Tracing the contours of the modern Italian diaspora, Francesca Marciano takes us from Venetian film festivals to the islands off Tanzania to a classical dance community in southern India. These stories shine with keen insights and surprising twists. Driven by Marciano’s vivid takes on love and betrayal, politics and travel, and the awakenings of childhood, The Other Language is a tour de force that illuminates both the joys and ironies of self-reinvention.

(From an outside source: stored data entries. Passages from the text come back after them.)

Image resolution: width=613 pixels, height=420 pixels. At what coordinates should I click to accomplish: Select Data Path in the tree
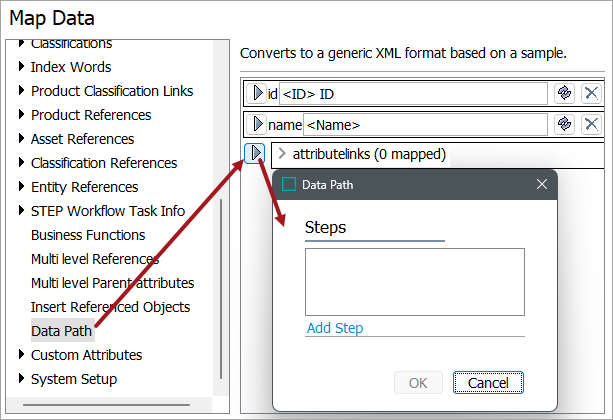click(x=59, y=331)
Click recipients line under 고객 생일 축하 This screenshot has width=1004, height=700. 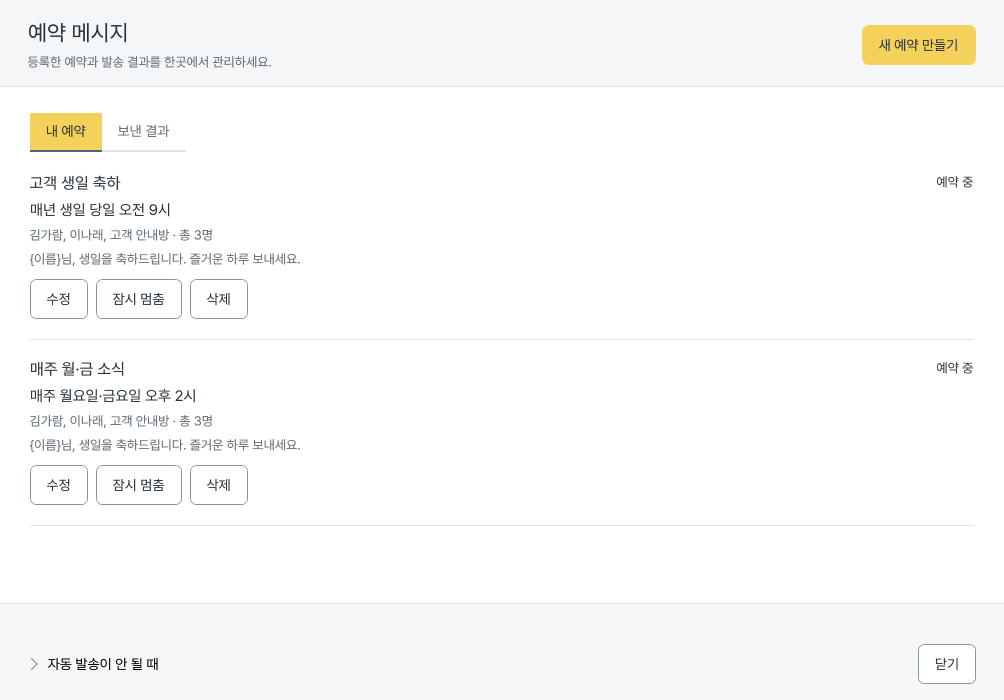[121, 235]
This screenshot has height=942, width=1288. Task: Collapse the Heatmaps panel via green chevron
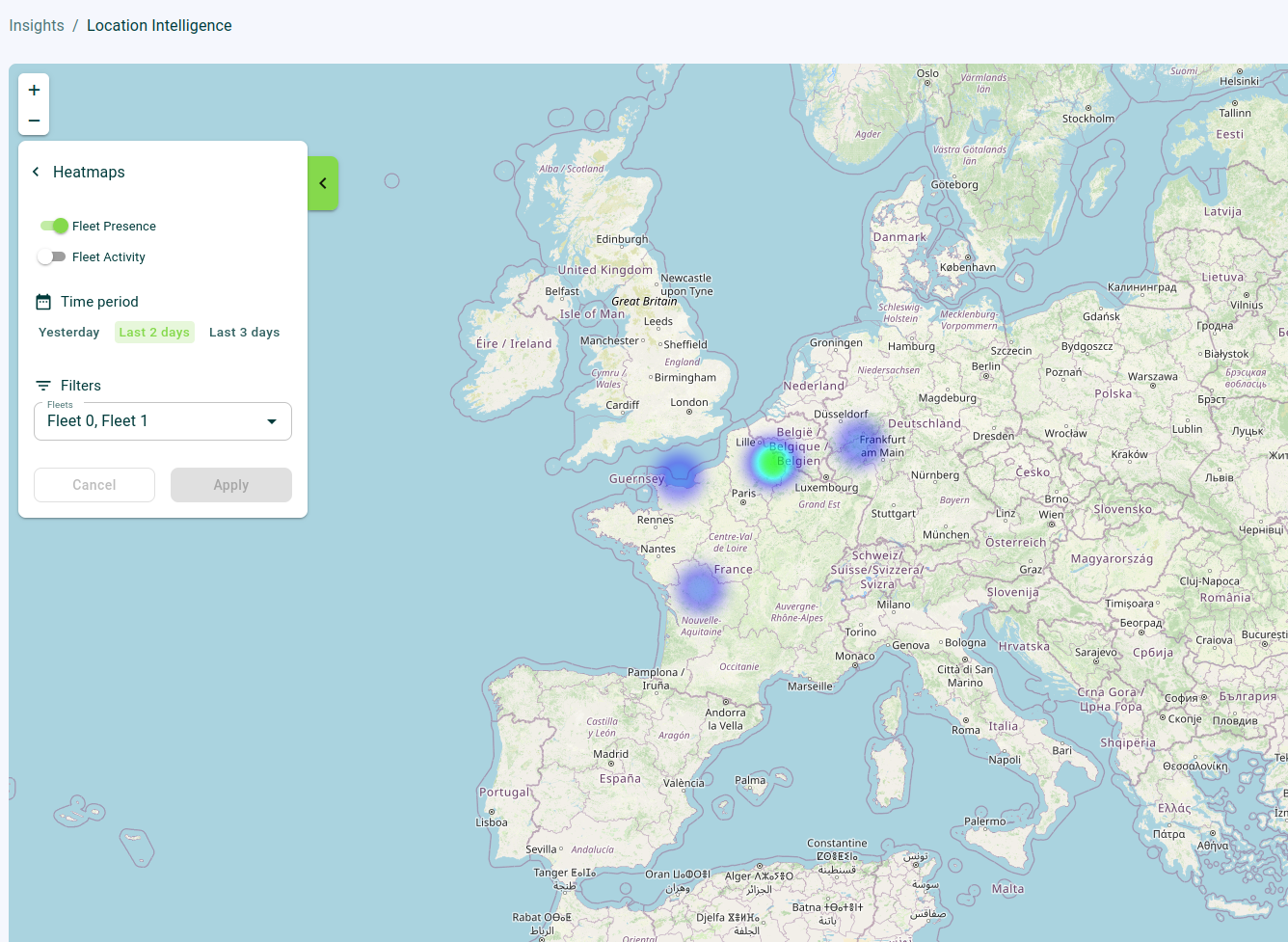323,182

One More Thing: Stories and Other Stories by B.J. Novak

A boy wins a $100,000 prize in a box of Frosted Flakes—only to discover how claiming the winnings might unravel his family. A woman sets out to seduce motivational speaker Tony Robbins—turning for help to the famed motivator himself. A new arrival in Heaven, overwhelmed with options, procrastinates over a long-ago promise to visit his grandmother. We also meet Sophia, the first artificially intelligent being capable of love, who falls for a man who might not be ready for it himself; a vengeance-minded hare, obsessed with scoring a rematch against the tortoise who ruined his life; and post-college friends who try to figure out how to host an intervention in the era of Facebook. Along the way, we learn why wearing a red T-shirt every day is the key to finding love, how February got its name, and why the stock market is sometimes just... down.

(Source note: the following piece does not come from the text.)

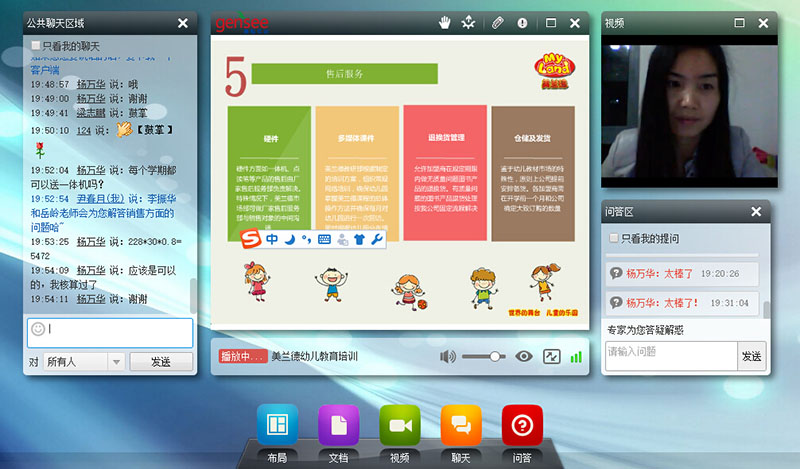Click the raise hand icon

click(445, 23)
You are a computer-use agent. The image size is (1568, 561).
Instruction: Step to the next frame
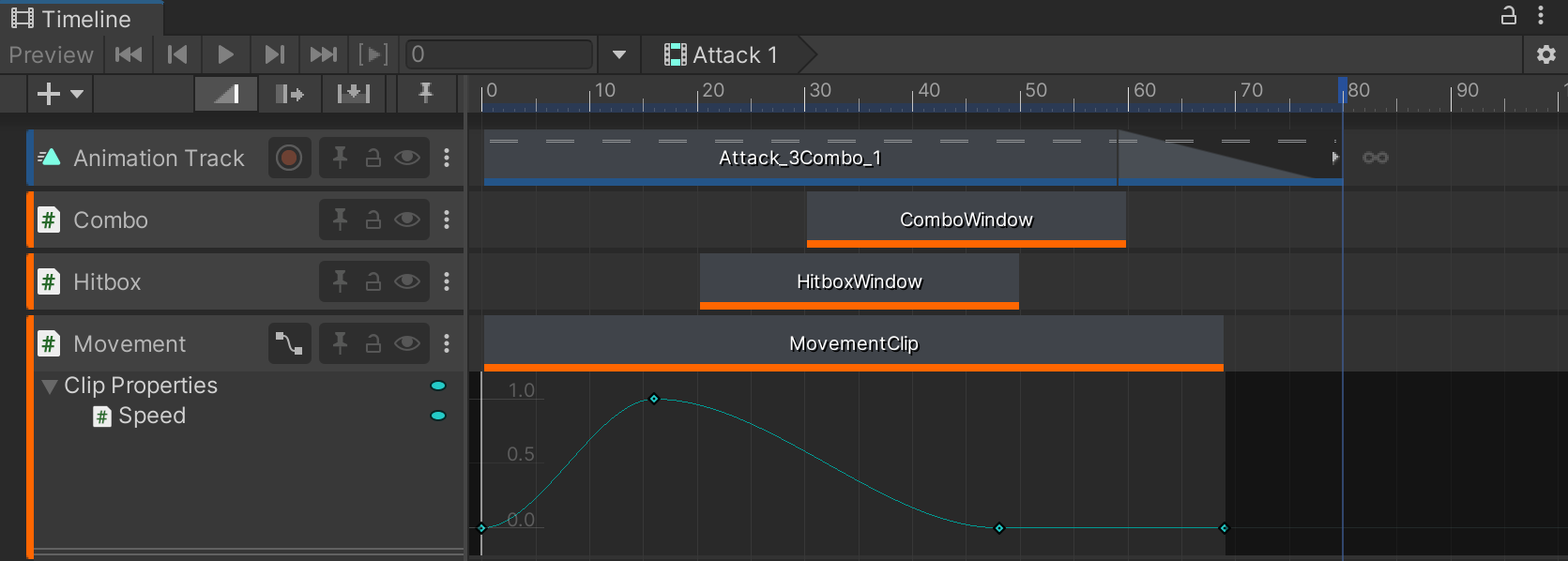coord(274,55)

Finding inspiration in questions from the nature of perfection to the icing on carrot cake, One More Thing has at its heart the most human of phenomena: love, fear, hope, ambition, and the inner stirring for the one elusive element that might just make a person complete. Across a dazzling range of subjects, themes, tones, and narrative voices, the many pieces in this collection are like nothing else, but they have one thing in common: they share the playful humor, deep heart, sharp eye, inquisitive mind, and altogether electrifying spirit of a writer with a fierce devotion to the entertainment of the reader.

Signal and the Noise: Why So Many Predictions Fail- but Some Don't by Nate Silver

Nate Silver built an innovative system for predicting baseball performance, predicted the 2008 election within a hair’s breadth, and became a national sensation as a blogger—all by the time he was thirty. He solidified his standing as the nation's foremost political forecaster with his near perfect prediction of the 2012 election. Silver is the founder and editor in chief of FiveThirtyEight.com. 

Drawing on his own groundbreaking work, Silver examines the world of prediction, investigating how we can distinguish a true signal from a universe of noisy data. Most predictions fail, often at great cost to society, because most of us have a poor understanding of probability and uncertainty. Both experts and laypeople mistake more confident predictions for more accurate ones. But overconfidence is often the reason for failure. If our appreciation of uncertainty improves, our predictions can get better too. This is the “prediction paradox”: The more humility we have about our ability to make predictions, the more successful we can be in planning for the future.

In Paradise by Peter Matthiessen

Peter Matthiessen was a literary legend, the author of more than thirty acclaimed books. In this, his final novel, he confronts the legacy of evil, and our unquenchable desire to wrest good from it.

One week in late autumn of 1996, a group gathers at the site of a former death camp. They offer prayer at the crematoria and meditate in all weathers on the selection platform. They eat and sleep in the sparse quarters of the Nazi officers who, half a century before, sent more than a million Jews in this camp to their deaths. Clements Olin has joined them, in order to complete his research on the strange suicide of a survivor. As the days pass, tensions both political and personal surface among the participants, stripping away any easy pretense to resolution or healing. Caught in the grip of emotions and impulses of bewildering intensity, Olin is forced to abandon his observer’s role and to bear witness, not only to his family’s ambiguous history but to his own.